◆ **Your objective**: Please find the lines in the entries below that contain the word "agent", and copy each one.

** Information given follows **

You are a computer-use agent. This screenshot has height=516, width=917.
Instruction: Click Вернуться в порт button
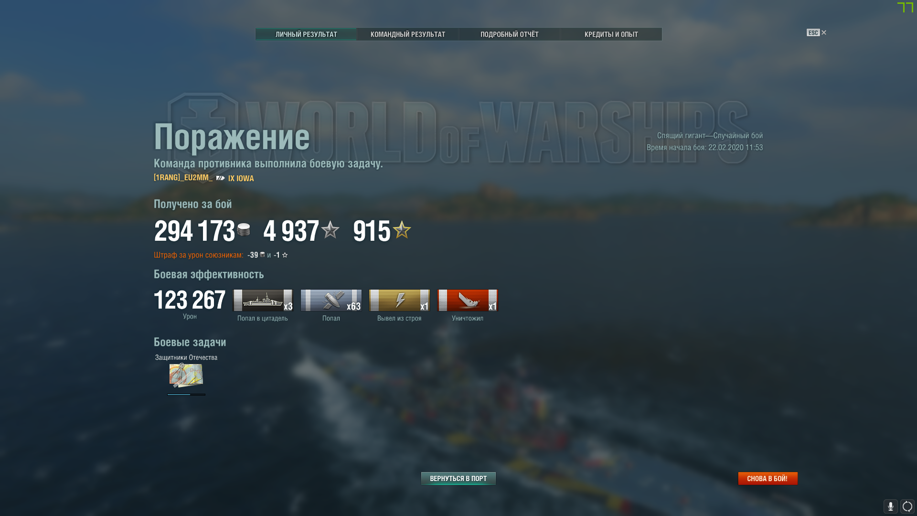click(x=459, y=478)
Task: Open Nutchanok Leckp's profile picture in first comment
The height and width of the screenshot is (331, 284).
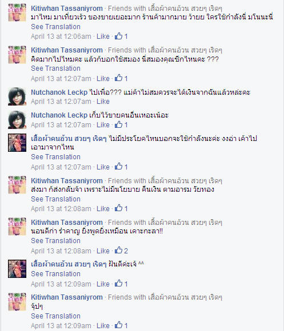Action: tap(17, 96)
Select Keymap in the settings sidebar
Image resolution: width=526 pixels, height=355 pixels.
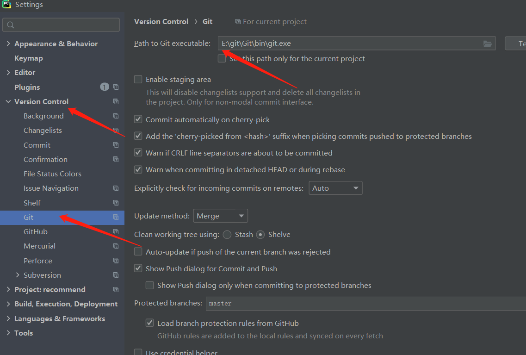[x=27, y=58]
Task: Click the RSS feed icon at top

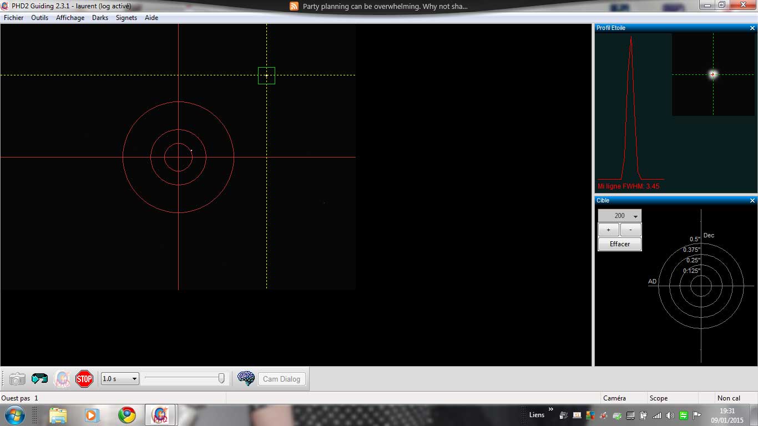Action: click(x=294, y=6)
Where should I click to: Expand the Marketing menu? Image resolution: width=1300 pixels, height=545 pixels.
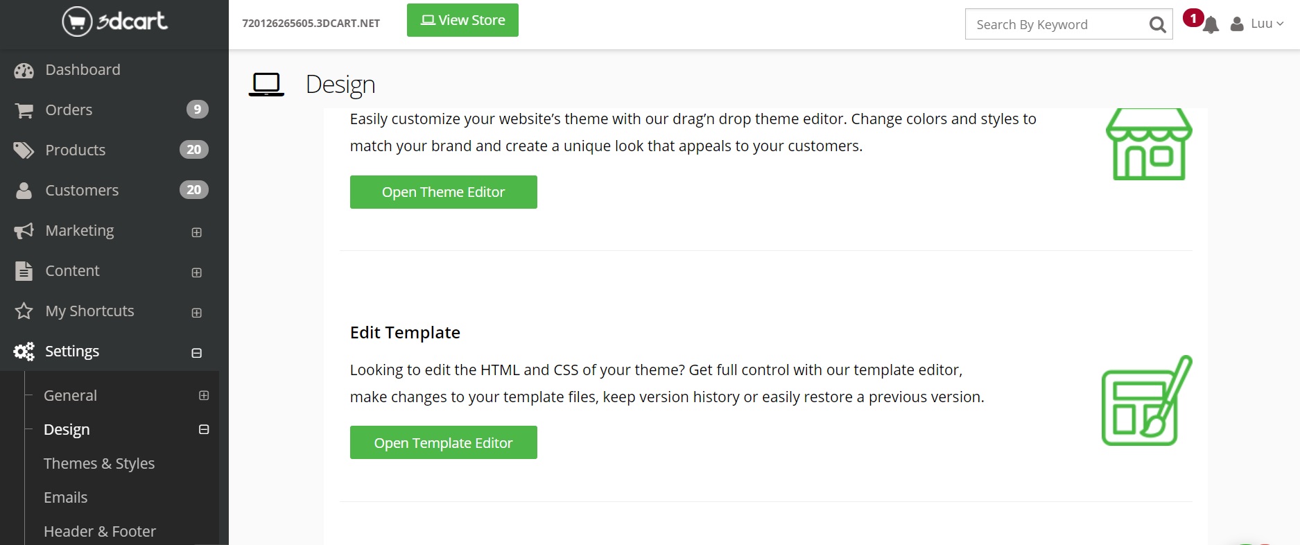coord(197,232)
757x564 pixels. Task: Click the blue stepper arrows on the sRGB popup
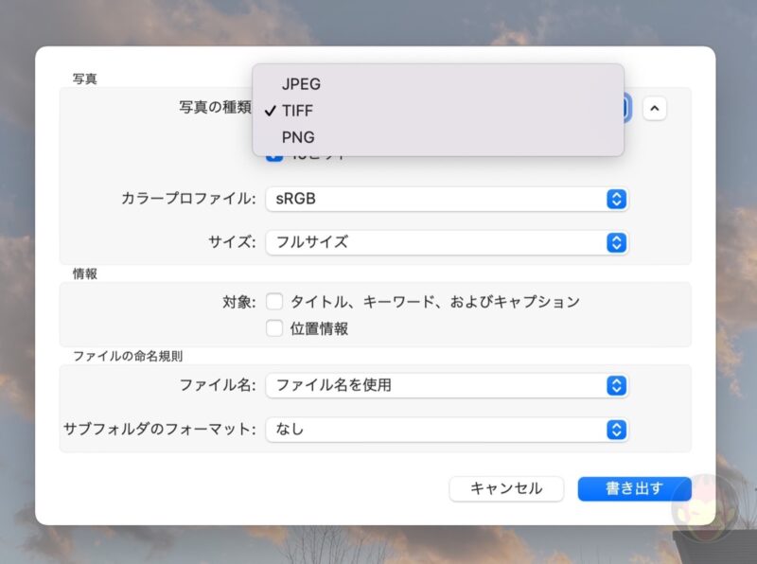pyautogui.click(x=615, y=200)
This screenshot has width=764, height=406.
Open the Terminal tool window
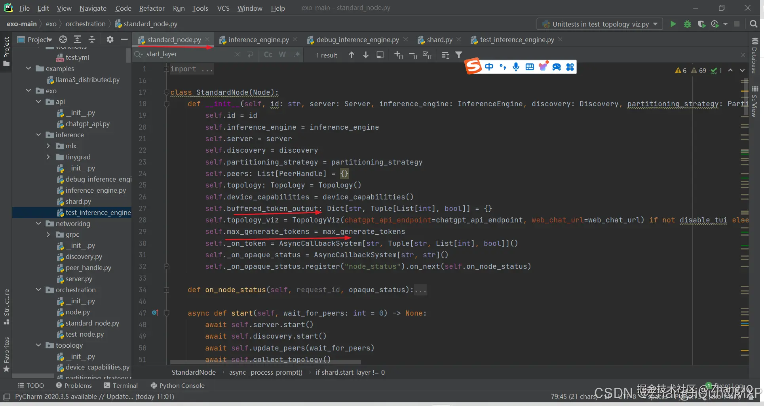(121, 385)
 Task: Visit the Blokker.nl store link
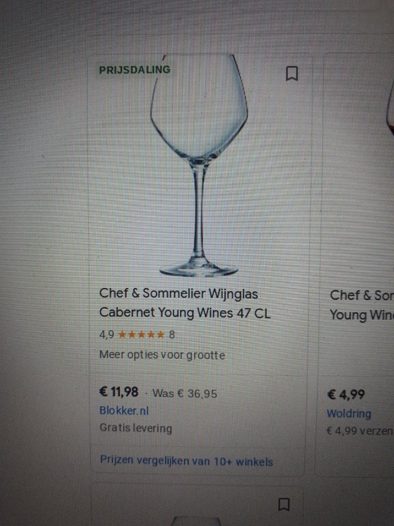[124, 412]
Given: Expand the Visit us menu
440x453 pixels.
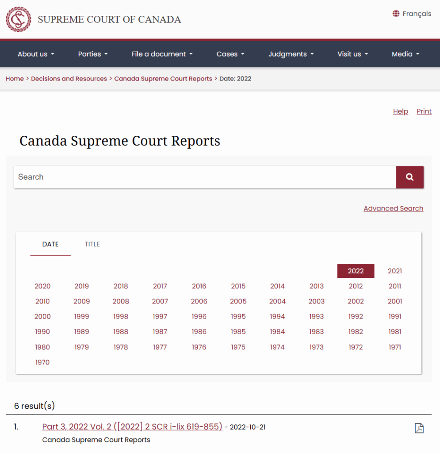Looking at the screenshot, I should 352,54.
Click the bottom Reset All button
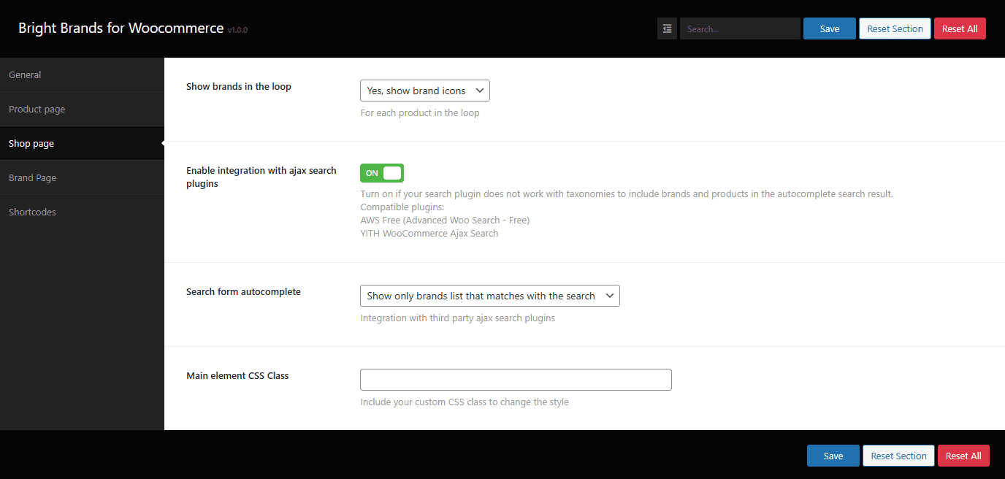The height and width of the screenshot is (479, 1005). [963, 456]
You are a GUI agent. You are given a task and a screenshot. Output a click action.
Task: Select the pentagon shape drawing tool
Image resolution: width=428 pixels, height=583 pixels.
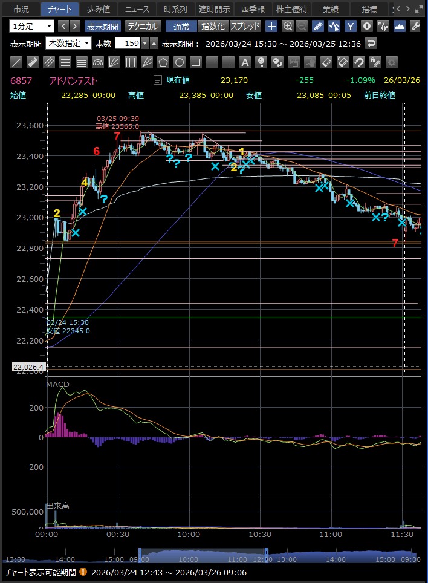163,62
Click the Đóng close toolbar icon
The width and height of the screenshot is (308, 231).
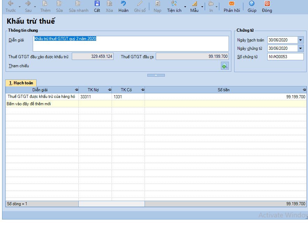267,3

** End of Information given **

◆ **Solution to the problem**:
You are a computer-use agent. This screenshot has height=516, width=917.
You are a GUI agent. You are given a task and a screenshot. Output a click action.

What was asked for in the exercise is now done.